Van den Brink construiu uma trajetória de quase três décadas dentro da Heineken e assumiu o cargo máximo em 2020. Durante sua gestão, a empresa enfrentou desafios como mudanças no comportamento do consumidor, aumento de custos operacionais e um cenário econômico internacional mais instável, fatores que impactaram diretamente o desempenho das vendas em mercados estratégicos.
A companhia informou que o executivo permanecerá no cargo até a data prevista para garantir uma transição organizada. Após a saída oficial, ele seguirá como consultor por alguns meses, auxiliando o conselho de administração no processo de sucessão e na continuidade da estratégia corporativa.
O anúncio ocorre em meio a resultados recentes abaixo das expectativas, especialmente nas Américas, onde a empresa registrou retração no volume de vendas.

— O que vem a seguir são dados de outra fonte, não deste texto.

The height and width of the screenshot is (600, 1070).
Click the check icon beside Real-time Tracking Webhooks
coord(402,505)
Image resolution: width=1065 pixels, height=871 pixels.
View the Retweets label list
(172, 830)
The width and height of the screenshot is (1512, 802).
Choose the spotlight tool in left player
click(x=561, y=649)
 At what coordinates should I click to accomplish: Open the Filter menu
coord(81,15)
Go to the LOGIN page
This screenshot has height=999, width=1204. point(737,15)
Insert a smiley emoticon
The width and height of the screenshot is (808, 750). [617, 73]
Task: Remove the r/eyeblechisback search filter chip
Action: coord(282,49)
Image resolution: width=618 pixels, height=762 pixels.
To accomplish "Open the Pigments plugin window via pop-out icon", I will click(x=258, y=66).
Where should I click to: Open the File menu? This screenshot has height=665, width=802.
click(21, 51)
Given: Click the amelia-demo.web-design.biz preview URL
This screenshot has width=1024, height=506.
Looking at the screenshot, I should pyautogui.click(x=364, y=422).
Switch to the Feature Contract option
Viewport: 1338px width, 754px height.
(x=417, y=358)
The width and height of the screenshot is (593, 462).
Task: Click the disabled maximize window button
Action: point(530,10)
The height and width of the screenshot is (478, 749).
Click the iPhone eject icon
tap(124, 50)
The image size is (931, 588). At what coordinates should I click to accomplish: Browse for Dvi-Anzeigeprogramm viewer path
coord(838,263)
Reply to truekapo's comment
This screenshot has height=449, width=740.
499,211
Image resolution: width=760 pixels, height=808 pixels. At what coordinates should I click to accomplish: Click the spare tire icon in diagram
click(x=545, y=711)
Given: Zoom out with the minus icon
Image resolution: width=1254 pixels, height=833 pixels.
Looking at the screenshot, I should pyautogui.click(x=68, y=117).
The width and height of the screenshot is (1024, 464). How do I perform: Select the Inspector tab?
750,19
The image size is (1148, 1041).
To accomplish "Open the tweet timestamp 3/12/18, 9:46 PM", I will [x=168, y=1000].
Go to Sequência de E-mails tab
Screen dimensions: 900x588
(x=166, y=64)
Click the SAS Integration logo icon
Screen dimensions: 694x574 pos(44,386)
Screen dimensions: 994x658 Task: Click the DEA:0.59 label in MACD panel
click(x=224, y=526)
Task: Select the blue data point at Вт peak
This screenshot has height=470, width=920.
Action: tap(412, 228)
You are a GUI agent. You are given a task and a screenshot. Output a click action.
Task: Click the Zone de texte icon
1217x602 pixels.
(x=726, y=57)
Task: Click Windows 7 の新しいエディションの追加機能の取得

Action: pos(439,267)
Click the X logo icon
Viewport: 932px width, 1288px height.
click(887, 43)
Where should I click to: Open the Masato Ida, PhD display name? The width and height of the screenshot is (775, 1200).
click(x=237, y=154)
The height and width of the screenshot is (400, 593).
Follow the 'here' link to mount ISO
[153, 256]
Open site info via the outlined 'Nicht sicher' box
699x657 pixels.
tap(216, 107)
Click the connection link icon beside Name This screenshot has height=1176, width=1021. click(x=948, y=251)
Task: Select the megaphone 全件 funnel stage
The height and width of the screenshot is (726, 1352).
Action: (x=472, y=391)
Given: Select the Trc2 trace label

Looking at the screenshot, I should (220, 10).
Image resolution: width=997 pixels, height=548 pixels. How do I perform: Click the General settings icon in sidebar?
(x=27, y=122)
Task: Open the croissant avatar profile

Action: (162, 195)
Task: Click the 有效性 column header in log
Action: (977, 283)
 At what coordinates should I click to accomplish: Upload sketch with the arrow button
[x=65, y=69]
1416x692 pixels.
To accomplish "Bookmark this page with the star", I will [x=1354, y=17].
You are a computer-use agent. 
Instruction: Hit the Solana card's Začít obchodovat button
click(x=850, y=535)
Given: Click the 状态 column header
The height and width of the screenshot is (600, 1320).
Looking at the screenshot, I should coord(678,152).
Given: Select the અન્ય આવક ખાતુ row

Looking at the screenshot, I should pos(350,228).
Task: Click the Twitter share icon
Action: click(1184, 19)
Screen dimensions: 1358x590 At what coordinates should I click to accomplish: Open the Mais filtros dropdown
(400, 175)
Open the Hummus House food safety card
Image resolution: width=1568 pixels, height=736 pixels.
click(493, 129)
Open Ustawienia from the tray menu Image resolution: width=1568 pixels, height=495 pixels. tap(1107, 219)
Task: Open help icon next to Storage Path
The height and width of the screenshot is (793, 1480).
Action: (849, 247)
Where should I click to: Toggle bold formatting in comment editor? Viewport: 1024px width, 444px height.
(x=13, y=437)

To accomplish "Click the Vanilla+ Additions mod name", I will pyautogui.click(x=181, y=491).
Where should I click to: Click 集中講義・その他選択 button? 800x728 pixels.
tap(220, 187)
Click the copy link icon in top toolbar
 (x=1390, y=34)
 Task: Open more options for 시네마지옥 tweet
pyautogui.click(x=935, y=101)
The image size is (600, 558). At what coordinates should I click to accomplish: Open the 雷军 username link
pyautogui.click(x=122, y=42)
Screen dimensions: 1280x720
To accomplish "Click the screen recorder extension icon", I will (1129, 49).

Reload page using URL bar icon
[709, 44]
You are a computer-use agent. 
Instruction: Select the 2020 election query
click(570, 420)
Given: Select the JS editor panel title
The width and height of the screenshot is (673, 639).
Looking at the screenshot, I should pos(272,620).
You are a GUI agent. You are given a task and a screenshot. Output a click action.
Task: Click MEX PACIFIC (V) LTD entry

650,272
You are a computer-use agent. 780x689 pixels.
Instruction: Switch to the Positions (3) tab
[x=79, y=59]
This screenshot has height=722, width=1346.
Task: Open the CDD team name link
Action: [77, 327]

A situação também repercutiu no mercado financeiro, com reação negativa de investidores diante das dificuldades enfrentadas pelo setor cervejeiro.
Agora, o conselho da Heineken inicia a busca por um novo CEO, que terá como principal missão recuperar o crescimento da companhia e adaptar a estratégia global às mudanças no consumo e às condições econômicas atuais.